Stored entries
_ _ _ _ _
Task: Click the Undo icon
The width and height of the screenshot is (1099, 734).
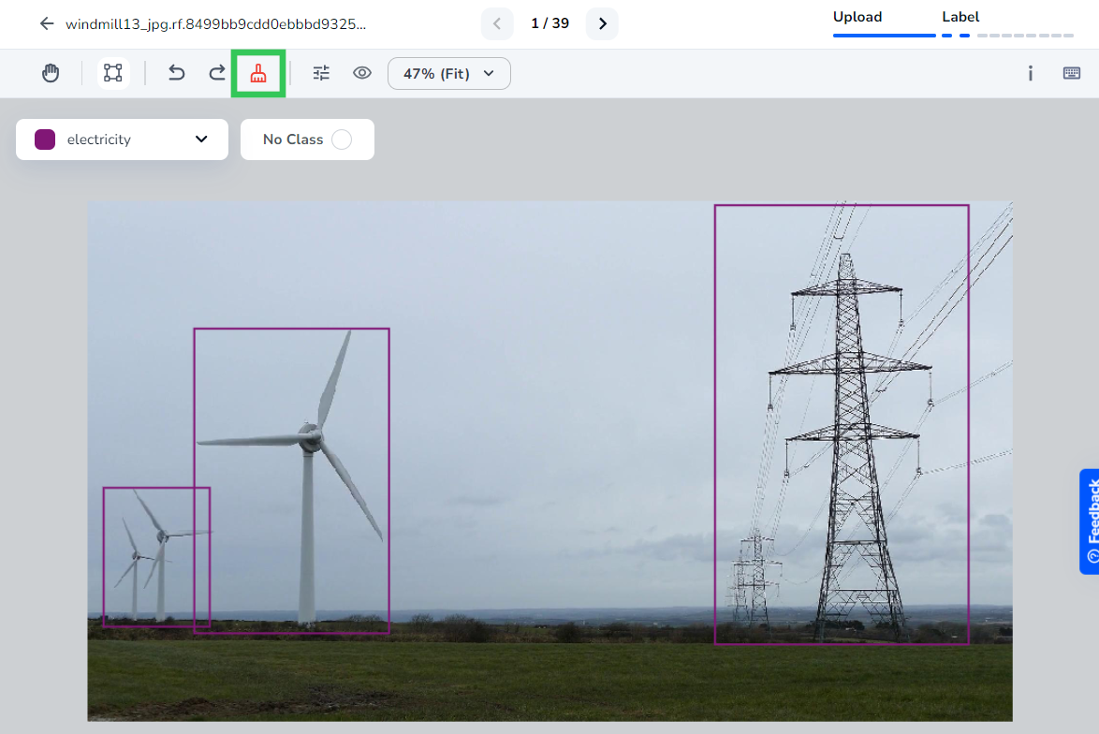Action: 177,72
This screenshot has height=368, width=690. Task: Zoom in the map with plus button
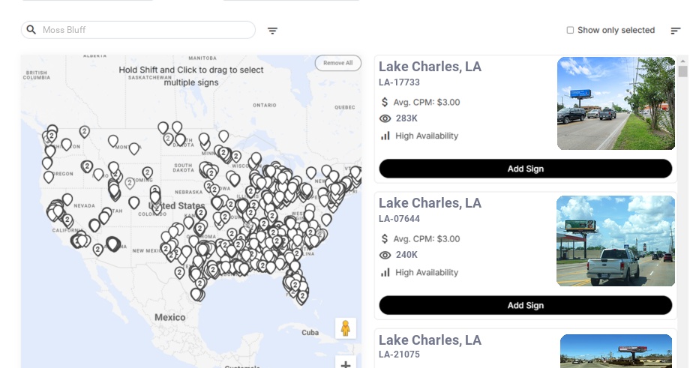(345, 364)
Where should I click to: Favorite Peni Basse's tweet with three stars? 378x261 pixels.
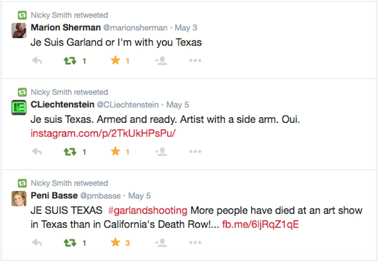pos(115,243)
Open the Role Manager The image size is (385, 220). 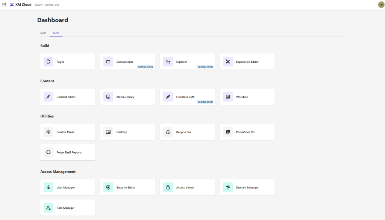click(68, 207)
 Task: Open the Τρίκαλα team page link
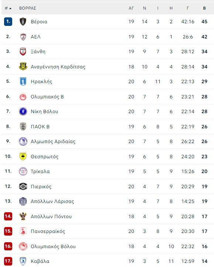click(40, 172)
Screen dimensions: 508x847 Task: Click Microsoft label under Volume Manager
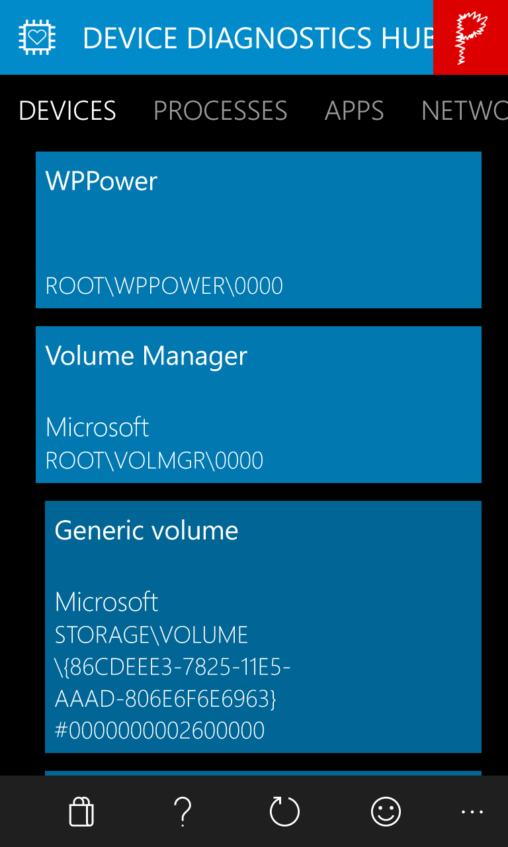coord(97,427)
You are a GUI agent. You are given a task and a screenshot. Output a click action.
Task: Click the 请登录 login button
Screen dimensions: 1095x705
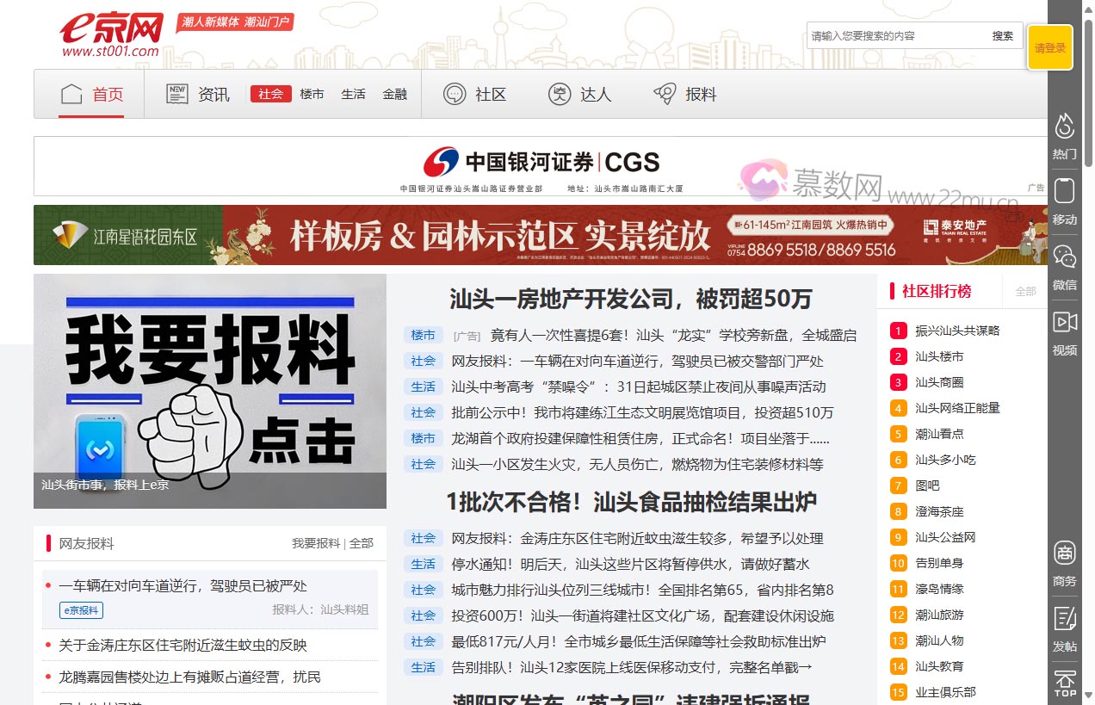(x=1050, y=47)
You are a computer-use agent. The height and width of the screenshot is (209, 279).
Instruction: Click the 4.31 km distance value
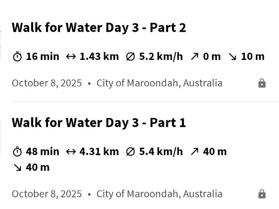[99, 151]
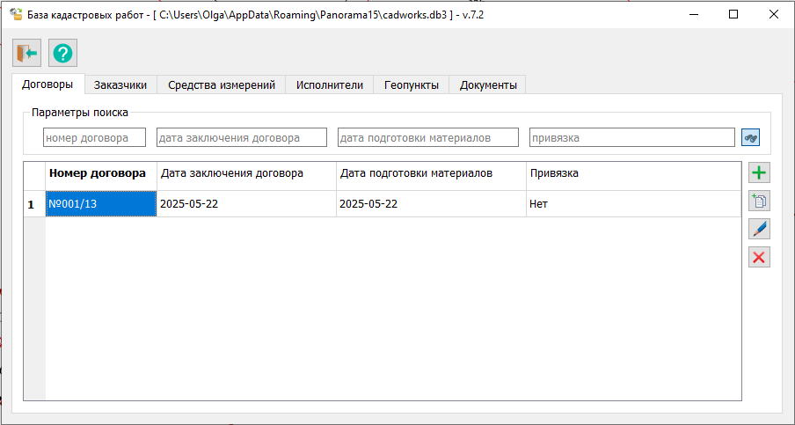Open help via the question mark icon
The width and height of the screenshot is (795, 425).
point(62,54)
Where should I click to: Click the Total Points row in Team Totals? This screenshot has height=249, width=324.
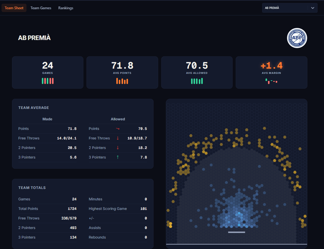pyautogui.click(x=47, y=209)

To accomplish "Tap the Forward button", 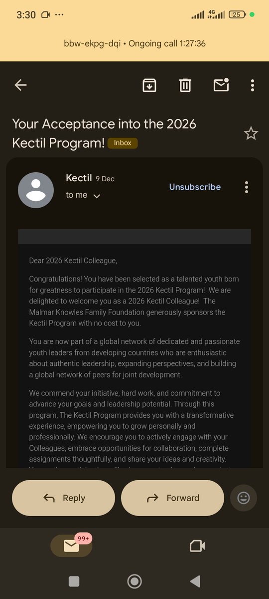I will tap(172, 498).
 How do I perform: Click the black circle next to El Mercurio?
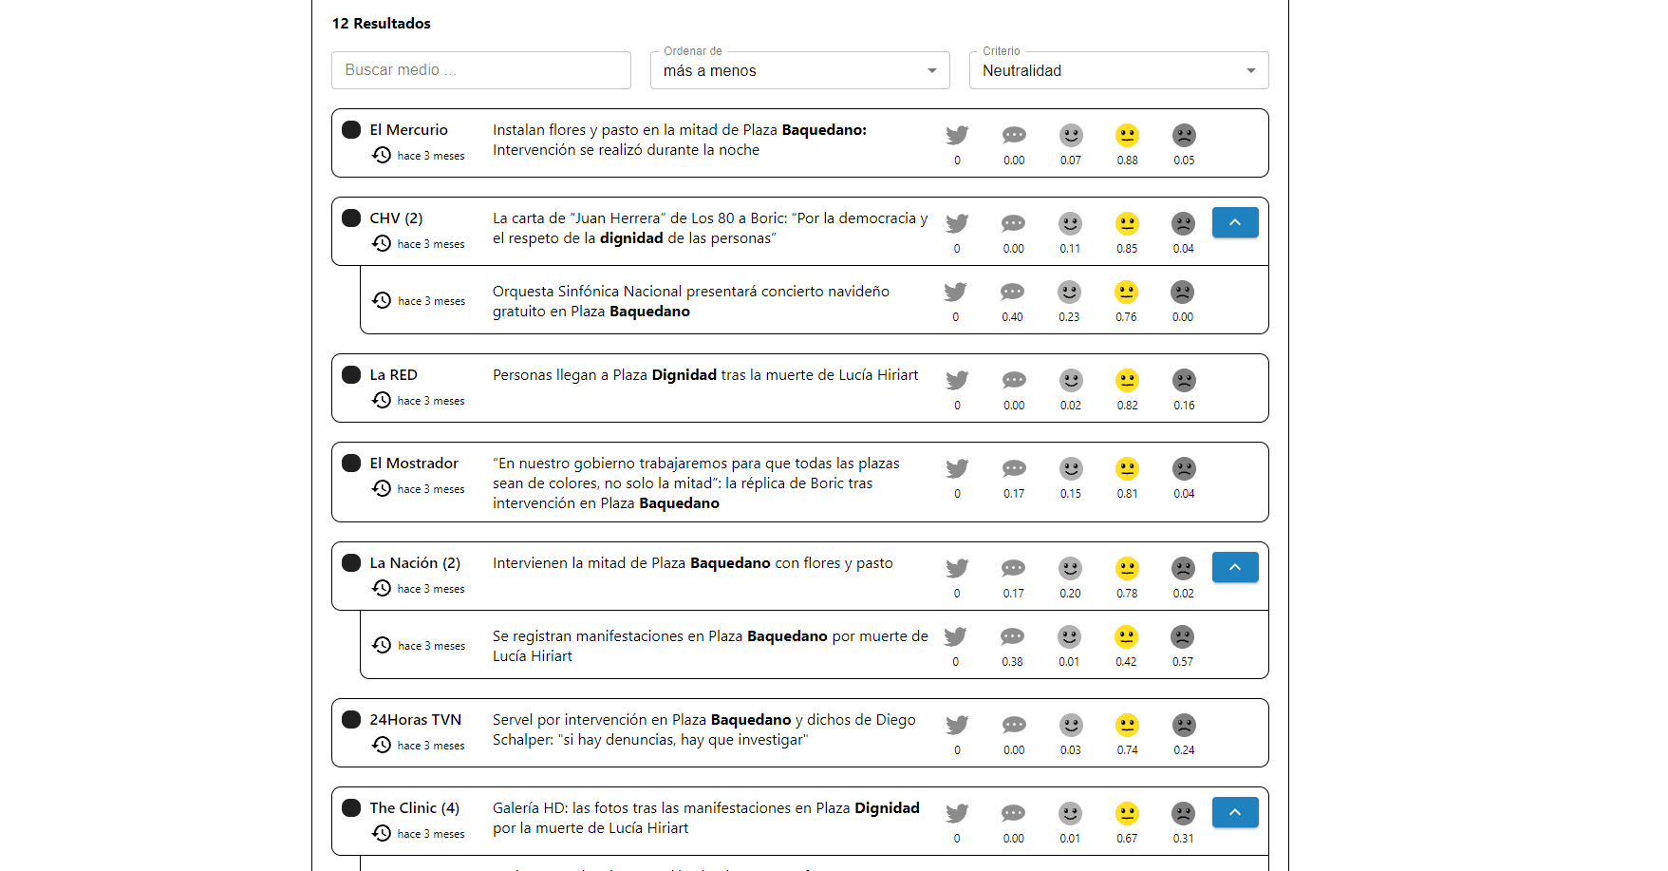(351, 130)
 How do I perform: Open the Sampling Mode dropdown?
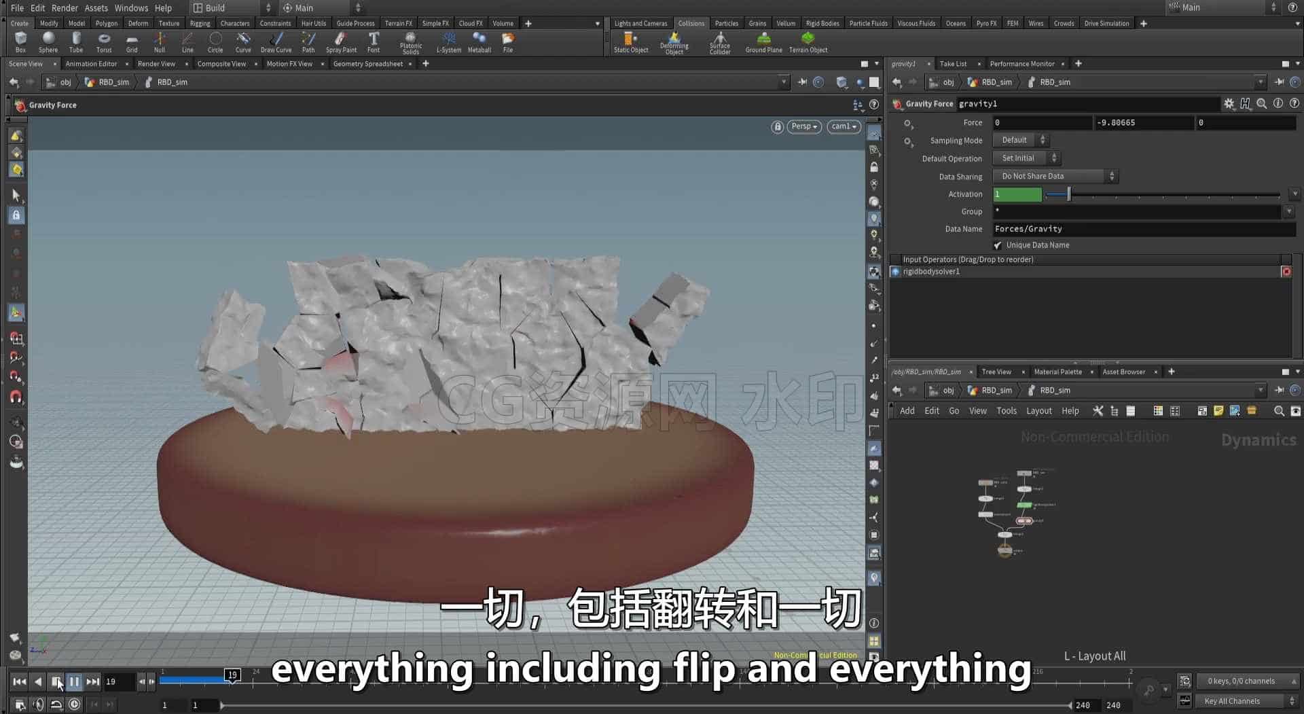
_ _ _ _ _
▶ **To do**
For each line above that includes the word "agent", make a copy of that line.

▶ **Task result**
You are a GUI agent. You are given a task and a screenshot. Output a click action.
You are a computer-use agent. The height and width of the screenshot is (209, 279).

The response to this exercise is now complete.